Unsafe aspects of ByteString

Donald Bruce Stewart dons at cse.unsw.edu.au
Mon Jan 29 22:08:50 EST 2007


iavor.diatchki:
> Hello,
> The "packCString" function (and other similar functions) in the
> ByteString library break referential transperancy, which is one of the
> big selling points of Haskell (and its libraries).

The Data.ByteString functions relating to CString have now been modified
as follows, in the darcs repository. These changes will be propogated
into base in due course.

Public CString functions:

  Data.ByteString:
  
      packCString     :: CString    -> IO ByteString
      packCStringLen  :: CStringLen -> IO ByteString
  
      useAsCString    :: ByteString -> (CString    -> IO a) -> IO a
      useAsCStringLen :: ByteString -> (CStringLen -> IO a) -> IO a

These are safe, copying functions. Never can modifying the CString affect the
Haskell ByteString, or any substrings of it.


Private, unsafe functions, only available by importing Data.ByteString.Base:
      
  Dangerous, efficient api, suitable for constant CStrings only (the CString functions
  may also require null termination):
  
      unsafeUseAsCString      :: ByteString -> (CString -> IO a) -> IO a
      unsafeUseAsCStringLen   :: ByteString -> (CStringLen -> IO a) -> IO a
  
      unsafePackCString       :: CString    -> IO ByteString
      unsafePackCStringLen    :: CStringLen -> IO ByteString
      unsafePackMallocCString :: CString    -> IO ByteString

The documentation has also been extensively revised. In particular, all unsafe
functions contain text explaining in what way they are unsafe. For example:

    unsafeUseAsCString :: ByteString -> (CString -> IO a) -> IO a
    O(1) construction Use a ByteString with a function requiring a CString.

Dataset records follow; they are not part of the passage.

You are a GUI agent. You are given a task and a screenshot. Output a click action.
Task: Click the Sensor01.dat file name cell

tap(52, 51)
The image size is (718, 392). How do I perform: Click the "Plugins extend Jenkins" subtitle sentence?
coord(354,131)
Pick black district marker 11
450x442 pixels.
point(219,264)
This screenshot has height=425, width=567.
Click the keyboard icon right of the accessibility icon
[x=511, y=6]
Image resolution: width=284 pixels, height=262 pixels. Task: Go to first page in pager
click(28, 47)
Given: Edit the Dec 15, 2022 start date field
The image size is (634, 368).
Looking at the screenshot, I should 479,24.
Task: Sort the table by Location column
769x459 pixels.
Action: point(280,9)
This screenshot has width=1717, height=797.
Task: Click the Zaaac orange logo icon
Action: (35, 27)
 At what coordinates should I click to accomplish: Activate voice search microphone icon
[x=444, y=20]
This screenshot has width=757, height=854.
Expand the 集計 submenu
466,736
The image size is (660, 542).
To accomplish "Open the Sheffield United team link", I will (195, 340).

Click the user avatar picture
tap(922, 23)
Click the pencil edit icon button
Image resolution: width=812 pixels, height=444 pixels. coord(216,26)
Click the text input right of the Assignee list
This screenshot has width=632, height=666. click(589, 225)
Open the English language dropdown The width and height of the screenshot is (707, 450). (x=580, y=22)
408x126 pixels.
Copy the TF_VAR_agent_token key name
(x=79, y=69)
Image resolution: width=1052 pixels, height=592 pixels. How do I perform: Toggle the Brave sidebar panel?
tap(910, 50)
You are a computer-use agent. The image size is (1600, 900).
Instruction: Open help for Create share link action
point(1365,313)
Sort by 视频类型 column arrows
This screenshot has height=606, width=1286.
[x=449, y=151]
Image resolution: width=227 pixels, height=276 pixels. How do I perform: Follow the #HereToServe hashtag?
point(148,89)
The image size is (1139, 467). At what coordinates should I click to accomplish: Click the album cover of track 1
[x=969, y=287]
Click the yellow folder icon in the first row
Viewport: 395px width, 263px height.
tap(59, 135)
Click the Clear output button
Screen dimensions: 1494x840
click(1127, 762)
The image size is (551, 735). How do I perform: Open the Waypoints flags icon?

    This function does zero copying, and merely unwraps a ByteString to appear as a CString. It is
    unsafe in two ways:

      * After calling this function the CString shares the underlying byte
    buffer with the original ByteString. Thus modifying the CString, either in
    C, or using poke, will cause the contents of the ByteString to change,
    breaking referential transparency. Other ByteStrings created by sharing
    (such as those produced via take or drop) will also reflect these changes.
    Modifying the CString will break referential transparency. To avoid this,
    use useAsCString, which makes a copy of the original ByteString.

      * CStrings are often passed to functions that require them to be
    null-terminated. If the original ByteString wasn't null terminated, neither
    will the CString be. It is the programmers responsibility to guarantee that
    the ByteString is indeed null terminated. If in doubt, use useAsCString.


The plain old Data.ByteString CString api should now be safe from FFI
manipulation. Note that Iavor's original demo looks like:

    import qualified Data.ByteString as B
    import Data.ByteString (packCString)
    import Foreign.C.String
    import Foreign

    main = do x <- newCString "Hello"
              s <- packCString x
              let h1  = B.head s
              print s
              poke x (toEnum 97)
              print s
              let h2 = B.head s
              print h1
              print h2

And now produces:

    $ runhaskell iavor.hs
    "Hello"
    "Hello"
    72
    72

No more ghostly telekinesis from the CString side!

Thanks to everyone for feedback and criticism.